Tutorial: How to run SQL queries with Presto on Google BigQuery

Presto has evolved into a unified SQL engine on top of cloud data lakes for both interactive queries as well as batch workloads with multiple data sources. This tutorial is about how to run SQL queries with Presto (running with Kubernetes) on Google BigQuery.

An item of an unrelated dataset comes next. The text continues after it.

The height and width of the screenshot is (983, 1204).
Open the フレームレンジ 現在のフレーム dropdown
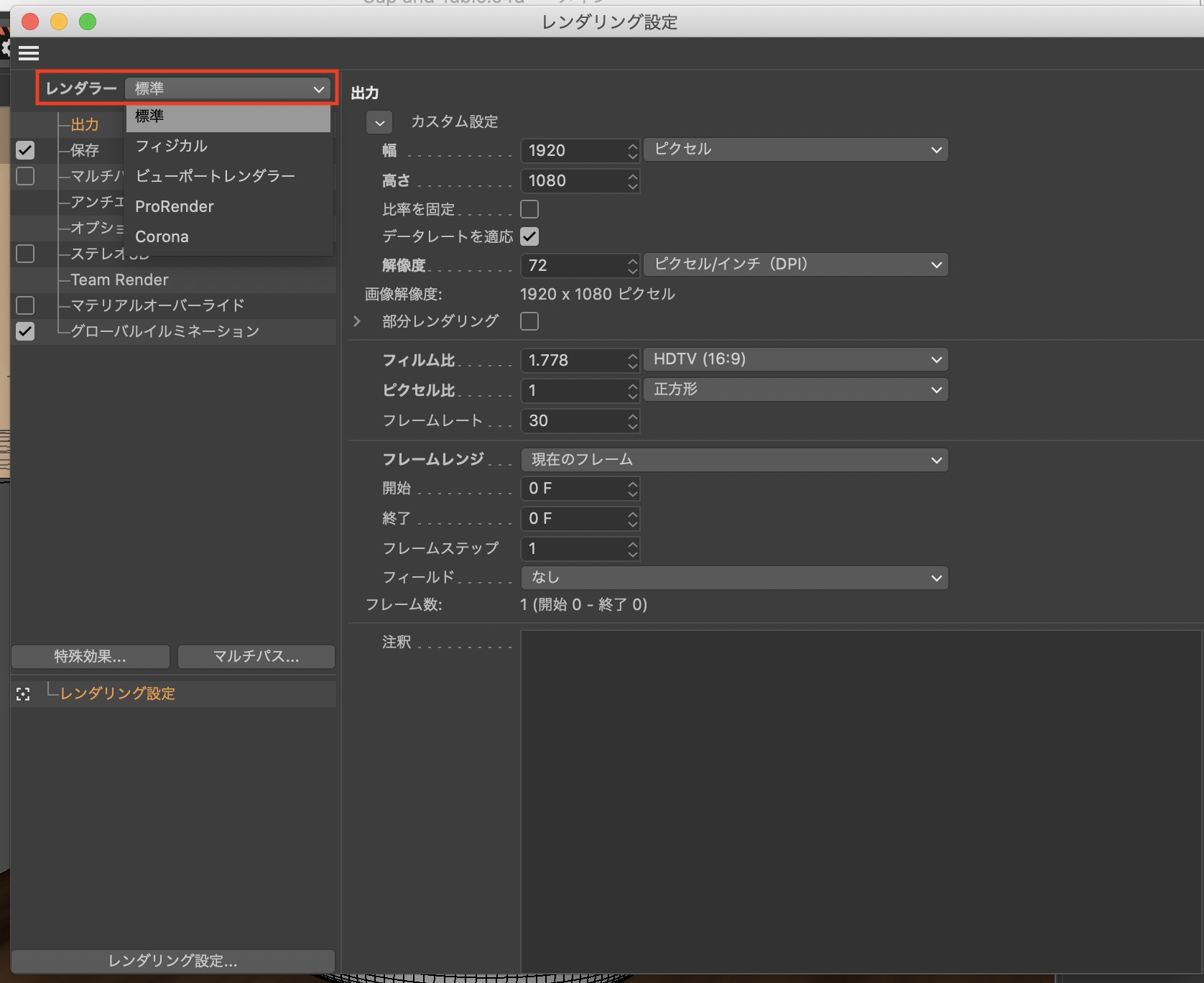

Pretos’s BigQuery connector allows querying the data stored in BigQuery. This can be used to join data between different systems like BigQuery and Hive. The connector uses the BigQuery Storage API to read the data from the tables.

Step 1: Setup a Presto cluster with Kubernetes 

Set up your own Presto cluster on Kubernetes using these instructions or you can use Ahana’s managed service for Presto

Step 2: Setup a Google BigQuery Project with Google Cloud Platform

Create a Google BigQuery project from Google Cloud Console and make sure it’s up and running with dataset and tables as described here.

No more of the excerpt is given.